From what I can tell your code should look something like
fun bounceEaseOut(t:Float, b:Float=0f, c:Float=100f, d:Float=100f):Float {
t /= d
if (t < (1/2.75f)) {
return c*(7.5625f*t*t) + b;
} else if (t < (2/2.75f)) {
return c*(7.5625f*(t-(1.5f/2.75f))*t + .75f) + b;
} else if (t < (2.5/2.75)) {
return c*(7.5625f*(t-(2.25f/2.75f))*t + .9375f) + b;
} else {
return c*(7.5625f*(t-(2.625f/2.75f))*t + .984375f) + b;
}
}
At least if you fix the issue you have with t /= d. I have no idea if the rest is correct since I don’t really know what you want to calculate.
2 Likes
Thank you but nope. Same results. Nothing has changed.
And it makes sence now (e, or t now) is changing as well. I know i said it’s not changing
But t -= reduces the value of t. And that isn’t happening, because t -= is not allowed in kottlin.

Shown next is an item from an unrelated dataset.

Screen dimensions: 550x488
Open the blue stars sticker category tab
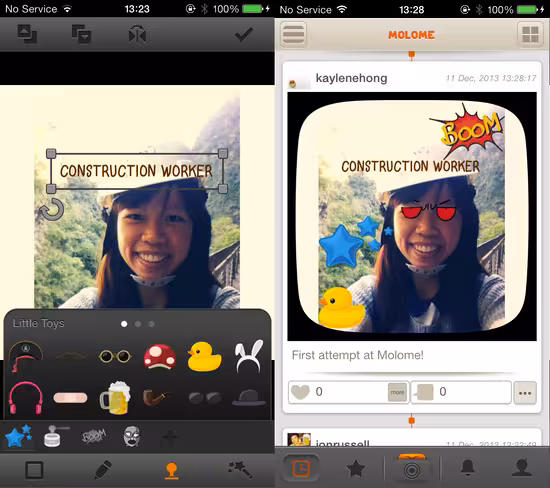coord(19,436)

Edit: Sorry, your code indead worked better. I removed the line t/=d because it gave me an error and i thought you meant it as a comment
fun bounceEaseOut(dt:Float, b:Float=0f, c:Float=100f, d:Float=100f):Float {
var t=dt //<- had to change iot that way
t /= d
if (t < (1/2.75f)) {
return c*(7.5625f*t*t) + b;
} else if (t < (2/2.75f)) {
return c*(7.5625f*(t-(1.5f/2.75f))*t + .75f) + b;
} else if (t < (2.5/2.75)) {
return c*(7.5625f*(t-(2.25f/2.75f))*t + .9375f) + b;
} else {
return c*(7.5625f*(t-(2.625f/2.75f))*t + .984375f) + b;
}
}Doing better, but not really easeing. More of a flickering. And still ends with more than 100
Any other solutions
For better understanding
bounceEaseOut is meant to be as it’s name says, Bounce
So percentage should be returned the same way you drop a ball. Fall to the ground, bounces back, to the ground bounces back a bitt less and so on, till it’s rest on the ground (100%)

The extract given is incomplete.